## Page:
────────────────────────────────────────

# Steaming milk: Consistently 23g more warm than cold



## Glenn (Jun 14, 2008)

I was curious to work out how much the 'hot air' in my milk weighed, and over the past few weeks I have been weighing my cold milk and then weighing again when steamed.

For the purpose of this experiment I always steamed enough to fill 2 x 5.5oz Tulip Cups

I am getting a consistent 23g of volume/weight from the introduced steam

I'm using TempTags to indicate when to cut the steam and the milk is always at 65c when measured

Has anyone else worked out how much extra volume they are getting in their steamed milk?


----------



## hotmetal (Oct 31, 2013)

23g? That sounds like a lot of hot air! ?

Sorry I couldn't resist that one!

I must admit I've never actually thought about it before. I'm quite curious now. I always purge the wand before steaming (and obviously you will have done so too) but even so the extra weight is going to be the wet weight of the steam. I am actually surprised that it is as much as that though. I'd try it now but have powered the kit down for the day. Might try this tomorrow.


----------



## Glenn (Jun 14, 2008)

The steam wand was fully purged of any water before steaming


----------



## hotmetal (Oct 31, 2013)

Indeed. Goes without saying with your qualifications! The steam itself though, that gets blasted into the milk, would contain water vapour which if allowed to condense weighs 23g. The fact that it consistently weighs the same is evidence that your steaming is also consistent. I'm going to try this and see how much water (vapour) I am adding. I don't (yet) have any temp tags though so am unlikely to achieve your level of repeatability.

────────────────────────────────────────

## Exercise description:
Reproduce the forum thread about steamed milk weighing more than cold milk, word for word and in full.

## Entries supplied:
────────────────────────────────────────

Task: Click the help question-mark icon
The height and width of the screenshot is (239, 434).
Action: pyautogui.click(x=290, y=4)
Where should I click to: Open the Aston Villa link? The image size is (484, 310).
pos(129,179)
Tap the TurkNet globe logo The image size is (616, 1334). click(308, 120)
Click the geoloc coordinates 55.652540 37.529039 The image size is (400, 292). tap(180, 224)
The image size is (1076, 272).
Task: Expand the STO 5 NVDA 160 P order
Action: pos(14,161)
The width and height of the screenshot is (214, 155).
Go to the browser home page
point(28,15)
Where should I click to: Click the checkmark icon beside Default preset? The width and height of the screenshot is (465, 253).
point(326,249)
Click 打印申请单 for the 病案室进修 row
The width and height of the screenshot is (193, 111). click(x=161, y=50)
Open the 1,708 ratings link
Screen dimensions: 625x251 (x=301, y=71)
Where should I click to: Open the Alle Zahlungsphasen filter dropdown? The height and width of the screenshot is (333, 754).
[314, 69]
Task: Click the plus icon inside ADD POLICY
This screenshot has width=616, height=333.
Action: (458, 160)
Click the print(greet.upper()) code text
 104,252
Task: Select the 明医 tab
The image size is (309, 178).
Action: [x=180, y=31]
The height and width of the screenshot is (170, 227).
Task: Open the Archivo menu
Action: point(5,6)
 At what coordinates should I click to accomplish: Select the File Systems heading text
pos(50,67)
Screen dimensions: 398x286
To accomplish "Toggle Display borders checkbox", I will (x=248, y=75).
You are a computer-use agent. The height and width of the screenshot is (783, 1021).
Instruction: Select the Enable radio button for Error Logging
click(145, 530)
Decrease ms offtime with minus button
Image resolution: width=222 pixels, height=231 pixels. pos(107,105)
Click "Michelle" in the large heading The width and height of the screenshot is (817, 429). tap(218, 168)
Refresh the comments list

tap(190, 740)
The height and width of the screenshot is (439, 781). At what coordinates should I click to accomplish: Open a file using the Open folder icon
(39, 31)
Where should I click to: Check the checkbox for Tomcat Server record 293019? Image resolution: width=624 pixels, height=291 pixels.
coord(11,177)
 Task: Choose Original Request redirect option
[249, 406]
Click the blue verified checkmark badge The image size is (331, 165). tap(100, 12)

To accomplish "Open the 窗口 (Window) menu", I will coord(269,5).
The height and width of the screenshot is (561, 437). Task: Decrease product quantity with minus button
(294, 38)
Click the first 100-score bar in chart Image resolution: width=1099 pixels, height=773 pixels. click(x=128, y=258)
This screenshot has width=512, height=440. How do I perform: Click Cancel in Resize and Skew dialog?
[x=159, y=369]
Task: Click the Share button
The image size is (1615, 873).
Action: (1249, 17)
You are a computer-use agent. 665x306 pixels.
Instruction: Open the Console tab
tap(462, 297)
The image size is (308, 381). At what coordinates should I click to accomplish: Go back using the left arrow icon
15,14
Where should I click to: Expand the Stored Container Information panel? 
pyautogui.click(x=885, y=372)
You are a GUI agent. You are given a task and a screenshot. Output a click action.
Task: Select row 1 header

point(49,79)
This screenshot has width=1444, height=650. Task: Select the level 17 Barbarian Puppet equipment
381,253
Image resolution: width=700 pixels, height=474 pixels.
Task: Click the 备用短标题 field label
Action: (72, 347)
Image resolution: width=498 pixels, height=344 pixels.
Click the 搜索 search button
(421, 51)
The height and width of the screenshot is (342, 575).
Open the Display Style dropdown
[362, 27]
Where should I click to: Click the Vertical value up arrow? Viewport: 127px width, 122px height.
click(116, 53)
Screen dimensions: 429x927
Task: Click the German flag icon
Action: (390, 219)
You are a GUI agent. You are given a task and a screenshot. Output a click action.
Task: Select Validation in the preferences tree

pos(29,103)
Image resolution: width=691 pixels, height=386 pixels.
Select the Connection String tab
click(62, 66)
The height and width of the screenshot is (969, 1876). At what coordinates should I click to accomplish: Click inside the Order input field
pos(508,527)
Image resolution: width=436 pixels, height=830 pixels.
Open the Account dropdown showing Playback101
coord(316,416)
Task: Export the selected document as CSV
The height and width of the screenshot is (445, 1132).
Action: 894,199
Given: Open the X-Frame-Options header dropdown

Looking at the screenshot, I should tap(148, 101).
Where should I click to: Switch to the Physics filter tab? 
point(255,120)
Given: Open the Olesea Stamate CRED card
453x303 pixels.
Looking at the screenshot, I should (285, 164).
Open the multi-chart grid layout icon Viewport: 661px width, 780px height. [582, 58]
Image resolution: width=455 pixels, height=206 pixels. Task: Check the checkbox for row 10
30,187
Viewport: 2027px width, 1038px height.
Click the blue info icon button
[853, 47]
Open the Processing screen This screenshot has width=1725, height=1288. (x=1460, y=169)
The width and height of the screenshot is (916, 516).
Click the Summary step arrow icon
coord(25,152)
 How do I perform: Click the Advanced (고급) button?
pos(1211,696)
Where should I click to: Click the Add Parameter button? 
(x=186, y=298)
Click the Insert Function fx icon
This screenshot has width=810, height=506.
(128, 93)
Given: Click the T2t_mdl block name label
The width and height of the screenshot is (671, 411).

────────────────────────────────────────

## Answer to this problem:
# Steaming milk: Consistently 23g more warm than cold



## Glenn (Jun 14, 2008)

I was curious to work out how much the 'hot air' in my milk weighed, and over the past few weeks I have been weighing my cold milk and then weighing again when steamed.

For the purpose of this experiment I always steamed enough to fill 2 x 5.5oz Tulip Cups

I am getting a consistent 23g of volume/weight from the introduced steam

I'm using TempTags to indicate when to cut the steam and the milk is always at 65c when measured

Has anyone else worked out how much extra volume they are getting in their steamed milk?


----------



## hotmetal (Oct 31, 2013)

23g? That sounds like a lot of hot air! ?

Sorry I couldn't resist that one!

I must admit I've never actually thought about it before. I'm quite curious now. I always purge the wand before steaming (and obviously you will have done so too) but even so the extra weight is going to be the wet weight of the steam. I am actually surprised that it is as much as that though. I'd try it now but have powered the kit down for the day. Might try this tomorrow.


----------



## Glenn (Jun 14, 2008)

The steam wand was fully purged of any water before steaming


----------



## hotmetal (Oct 31, 2013)

Indeed. Goes without saying with your qualifications! The steam itself though, that gets blasted into the milk, would contain water vapour which if allowed to condense weighs 23g. The fact that it consistently weighs the same is evidence that your steaming is also consistent. I'm going to try this and see how much water (vapour) I am adding. I don't (yet) have any temp tags though so am unlikely to achieve your level of repeatability.